▶ [The request]: Please retype all of the records below word for word, leaving the pictures out of your answer.

** Start Supplied data **

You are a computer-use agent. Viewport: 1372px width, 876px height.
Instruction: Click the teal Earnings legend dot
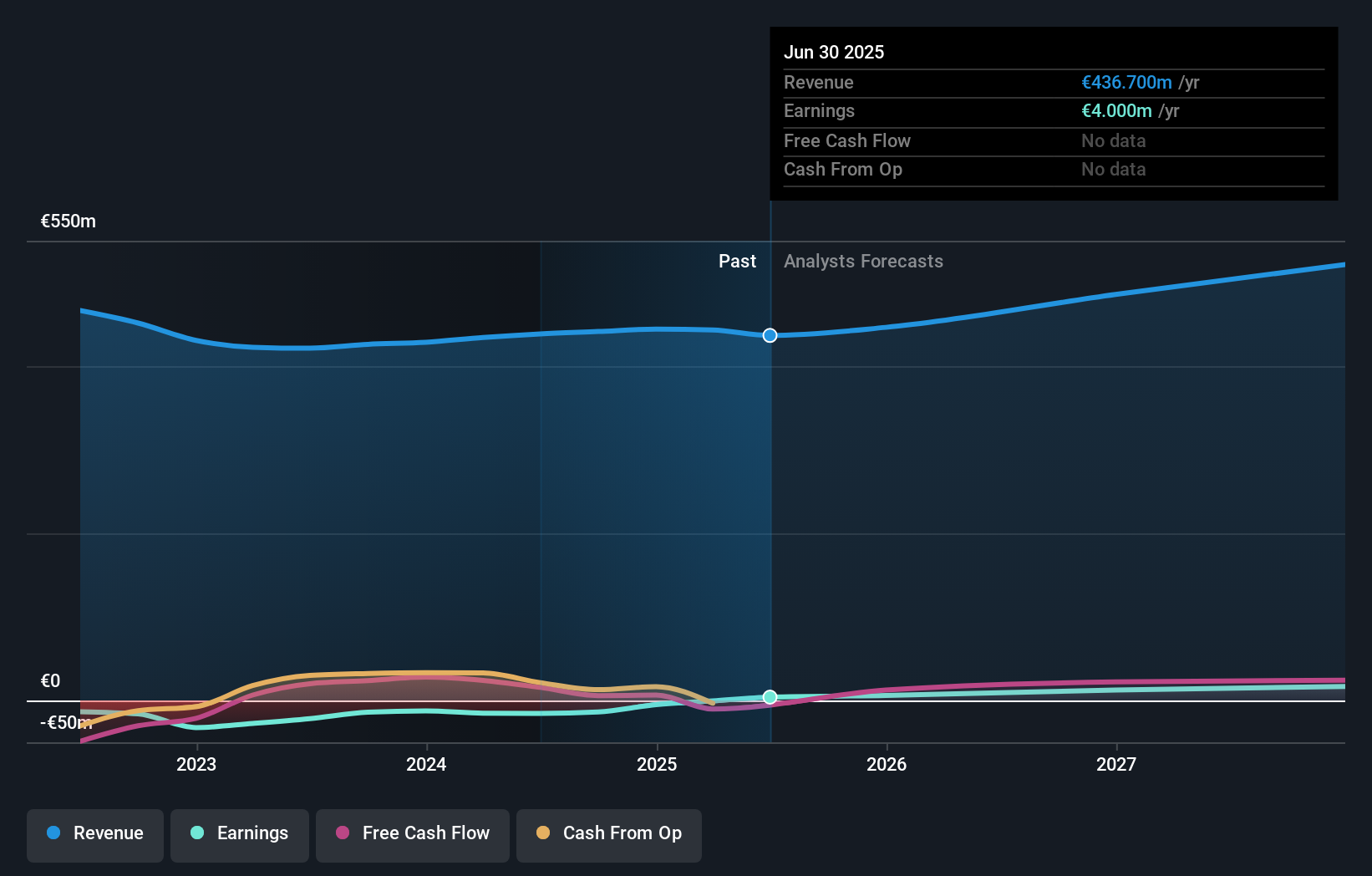click(196, 833)
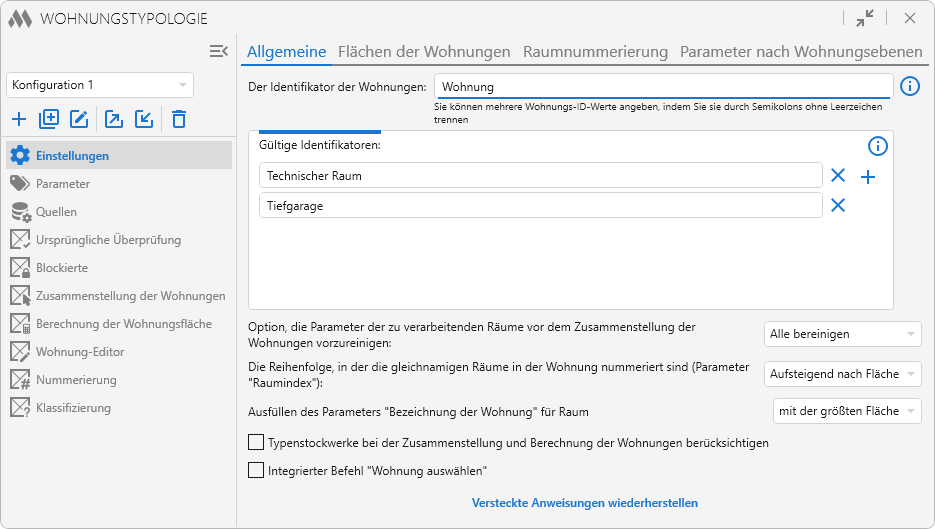Screen dimensions: 935x529
Task: Open the Raumnummerierung tab
Action: click(x=595, y=52)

** End Supplied data **

▶ [Answer below]:
You are a computer-use agent. Viewport: 1372px width, 876px height.
Instruction: Click the teal Earnings legend dot
click(196, 833)
Screen dimensions: 935x529
Task: Open the Raumnummerierung tab
Action: click(x=595, y=52)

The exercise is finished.